* [Data in this exercise]:
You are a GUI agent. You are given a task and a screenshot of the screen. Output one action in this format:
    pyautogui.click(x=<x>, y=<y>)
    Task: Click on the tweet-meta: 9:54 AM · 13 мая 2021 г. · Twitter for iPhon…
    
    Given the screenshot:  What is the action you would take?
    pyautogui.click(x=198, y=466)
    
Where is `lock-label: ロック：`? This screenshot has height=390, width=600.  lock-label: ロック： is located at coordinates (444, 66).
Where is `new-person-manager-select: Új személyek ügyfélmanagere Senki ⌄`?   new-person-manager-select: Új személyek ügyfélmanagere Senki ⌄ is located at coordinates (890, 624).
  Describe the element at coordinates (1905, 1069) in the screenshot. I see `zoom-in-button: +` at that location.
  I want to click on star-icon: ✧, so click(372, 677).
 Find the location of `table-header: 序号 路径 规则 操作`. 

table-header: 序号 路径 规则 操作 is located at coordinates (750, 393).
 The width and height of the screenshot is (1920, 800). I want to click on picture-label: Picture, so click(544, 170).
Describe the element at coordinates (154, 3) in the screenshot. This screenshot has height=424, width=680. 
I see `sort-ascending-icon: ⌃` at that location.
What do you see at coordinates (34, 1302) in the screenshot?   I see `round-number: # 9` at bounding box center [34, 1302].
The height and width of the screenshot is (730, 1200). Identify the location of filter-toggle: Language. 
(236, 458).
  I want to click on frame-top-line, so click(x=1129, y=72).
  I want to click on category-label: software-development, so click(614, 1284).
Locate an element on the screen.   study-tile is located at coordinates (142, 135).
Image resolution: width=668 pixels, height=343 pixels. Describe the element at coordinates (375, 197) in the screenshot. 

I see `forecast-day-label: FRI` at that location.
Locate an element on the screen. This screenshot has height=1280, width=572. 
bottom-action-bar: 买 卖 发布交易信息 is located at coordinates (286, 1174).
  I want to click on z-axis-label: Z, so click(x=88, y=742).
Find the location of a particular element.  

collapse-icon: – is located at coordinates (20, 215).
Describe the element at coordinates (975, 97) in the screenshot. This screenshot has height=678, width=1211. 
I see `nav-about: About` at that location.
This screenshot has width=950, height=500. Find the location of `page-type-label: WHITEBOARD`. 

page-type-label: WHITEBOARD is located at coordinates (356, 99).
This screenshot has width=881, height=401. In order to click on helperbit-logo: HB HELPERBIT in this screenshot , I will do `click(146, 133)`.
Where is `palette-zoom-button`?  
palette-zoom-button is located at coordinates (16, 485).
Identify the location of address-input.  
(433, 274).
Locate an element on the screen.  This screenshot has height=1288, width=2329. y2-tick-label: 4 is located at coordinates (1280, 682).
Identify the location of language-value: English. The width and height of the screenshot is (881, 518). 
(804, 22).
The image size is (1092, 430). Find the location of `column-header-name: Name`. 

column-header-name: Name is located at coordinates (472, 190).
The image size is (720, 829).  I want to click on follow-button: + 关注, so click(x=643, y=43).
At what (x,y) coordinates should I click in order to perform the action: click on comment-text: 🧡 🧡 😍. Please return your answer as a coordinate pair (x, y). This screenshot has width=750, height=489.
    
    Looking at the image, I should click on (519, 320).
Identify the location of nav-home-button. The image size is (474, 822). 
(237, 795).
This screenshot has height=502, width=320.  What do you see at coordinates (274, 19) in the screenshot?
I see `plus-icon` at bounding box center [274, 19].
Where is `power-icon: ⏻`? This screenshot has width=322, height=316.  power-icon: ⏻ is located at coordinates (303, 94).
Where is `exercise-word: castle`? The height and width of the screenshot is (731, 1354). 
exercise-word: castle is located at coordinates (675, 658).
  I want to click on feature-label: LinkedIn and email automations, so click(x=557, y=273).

* [About this task]:
Rewrite the records from the line with "What do you see at coordinates (34, 1302)" up to and including the line with "I want to click on category-label: software-development, so", swapping "screenshot" for "screen capture" and changing nothing else.

* [Output of the task]:
What do you see at coordinates (34, 1302) in the screen capture?   I see `round-number: # 9` at bounding box center [34, 1302].
The height and width of the screen capture is (730, 1200). Identify the location of filter-toggle: Language. 
(236, 458).
  I want to click on frame-top-line, so click(x=1129, y=72).
  I want to click on category-label: software-development, so click(614, 1284).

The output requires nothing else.